Listen in to Amateur Radio
Mary Marvin
mmarv339@uwsp.edu

One club on campus that many students may not know about is the amateur radio club.

HAM radio, also known as amateur radio, is the use of a spectrum of radio frequencies for recreation. It is used to exchange messages, experiment with the equipment, training and sometimes emergency communication.

The club has around 20 members, ranging from students, to faculty, to members of the community. People from all over Portage County come together through their love of radio.

The club is mostly for people to just have fun. Members can meet and connect with other people all over the world.

Travis Augustine, a club member, says he first was introduced to it by a friend in high school.

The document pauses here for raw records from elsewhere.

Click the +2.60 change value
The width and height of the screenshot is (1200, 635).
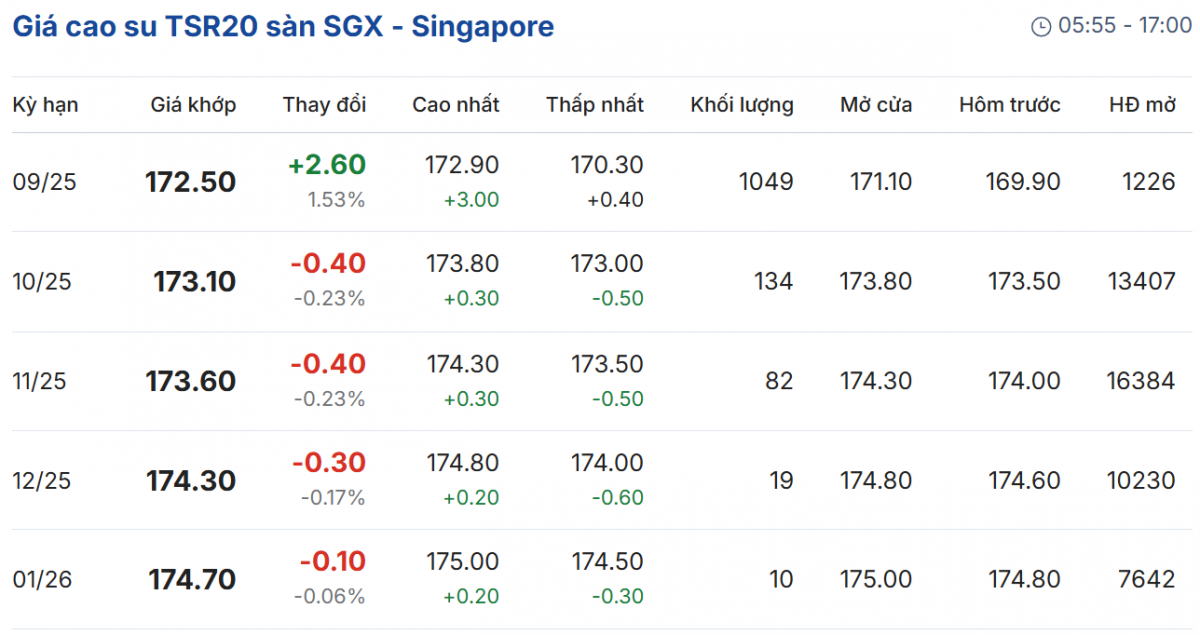coord(327,165)
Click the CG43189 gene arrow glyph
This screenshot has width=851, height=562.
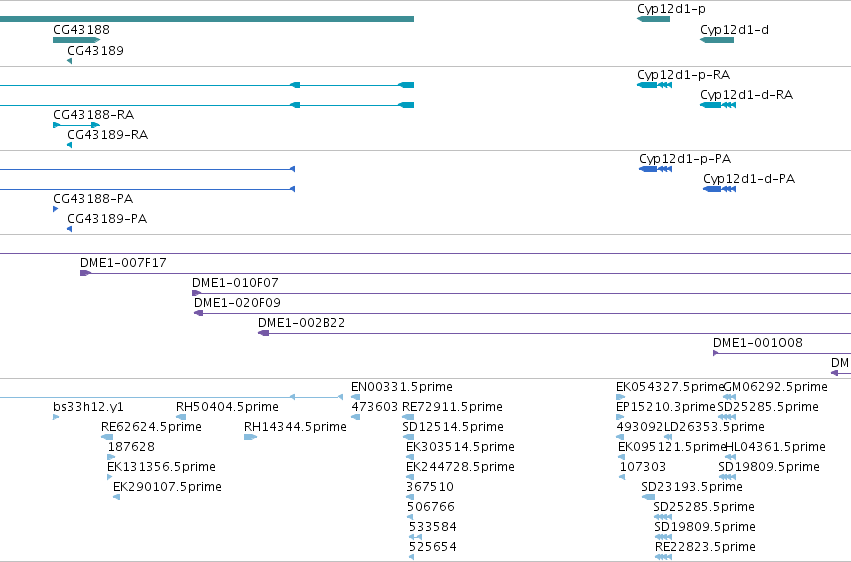click(x=69, y=61)
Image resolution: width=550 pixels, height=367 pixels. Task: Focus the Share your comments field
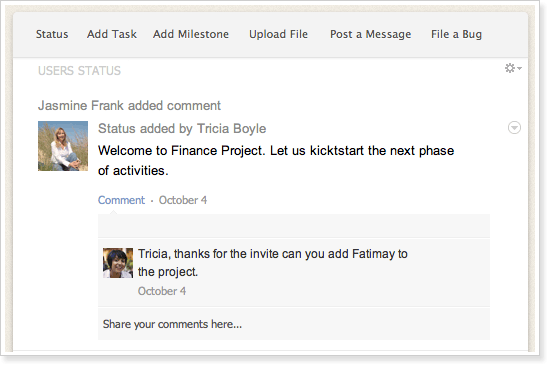294,324
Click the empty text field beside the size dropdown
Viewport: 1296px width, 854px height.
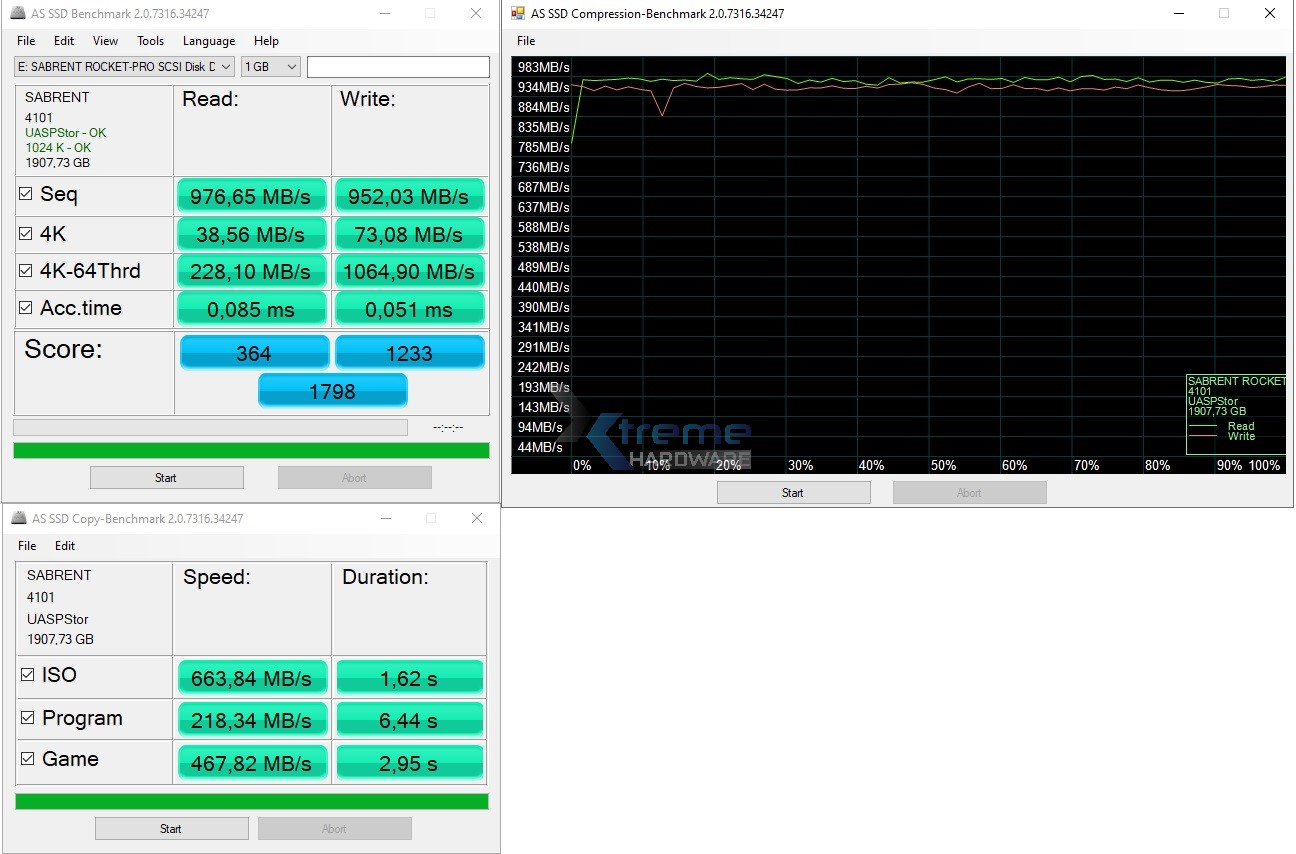(398, 66)
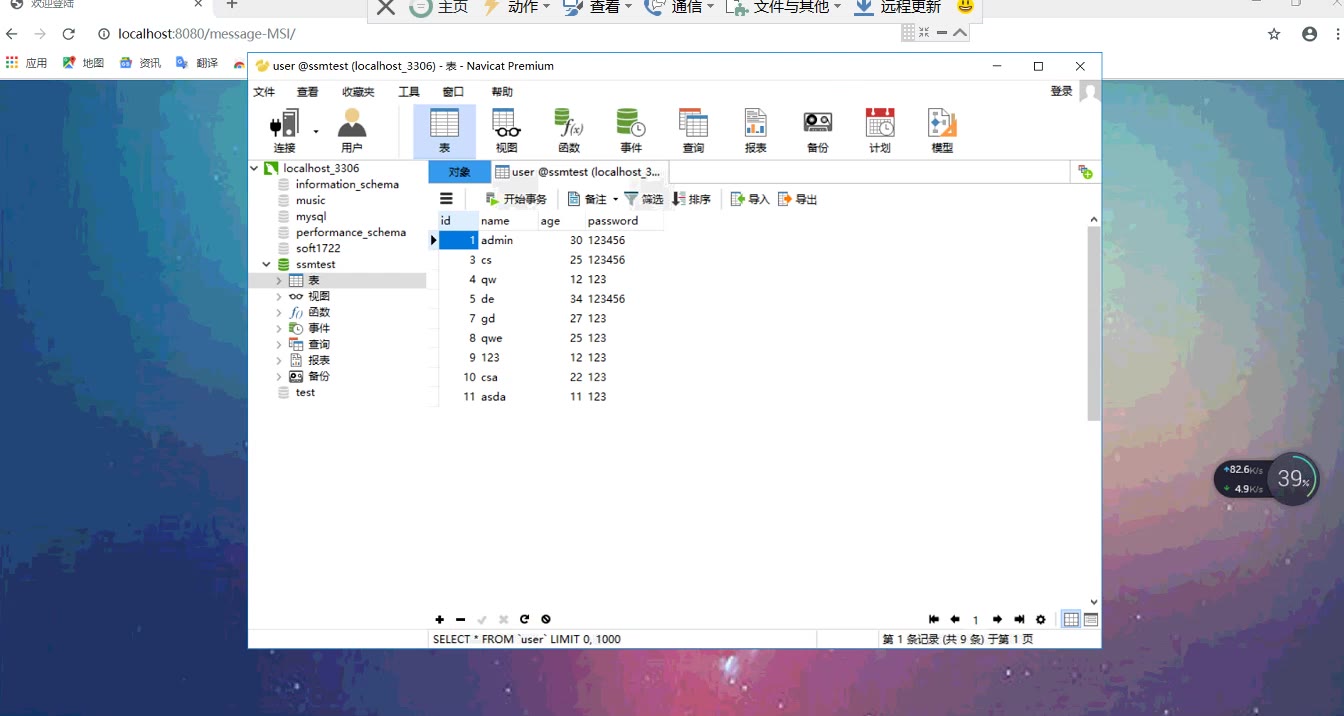The image size is (1344, 716).
Task: Open the User (用户) management icon
Action: (x=352, y=124)
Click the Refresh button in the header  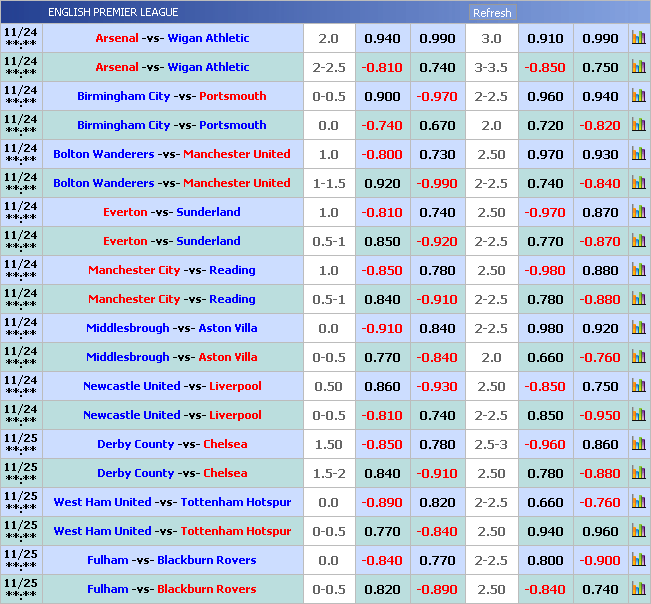pyautogui.click(x=491, y=13)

“The furthest contact I’ve ever had was a guy in New Zealand,” Augustine said. “I reached him from my backyard with my equipment.”

Members call up other people known on air by their Federal Communications Commission call signs. The club’s sign is WB9QFW.

Augustine states there’s no shortage of people to talk to. People are always chatting about anything from the weather to personal issues.

The airwaves are monitored by volunteers. This method of self- policing restricts the use of profanity. Anyone can listen in to two people chatting if they’re on the same frequency.

The club puts its knowledge to work in the community and helps out with events such as the Special Olympics, providing communications for the duathlon. They notify members at points along the course and radio ahead if anyone needs assistance. They also participate in weather spotting and the Amateur Radio Emergency Service (ARES) program.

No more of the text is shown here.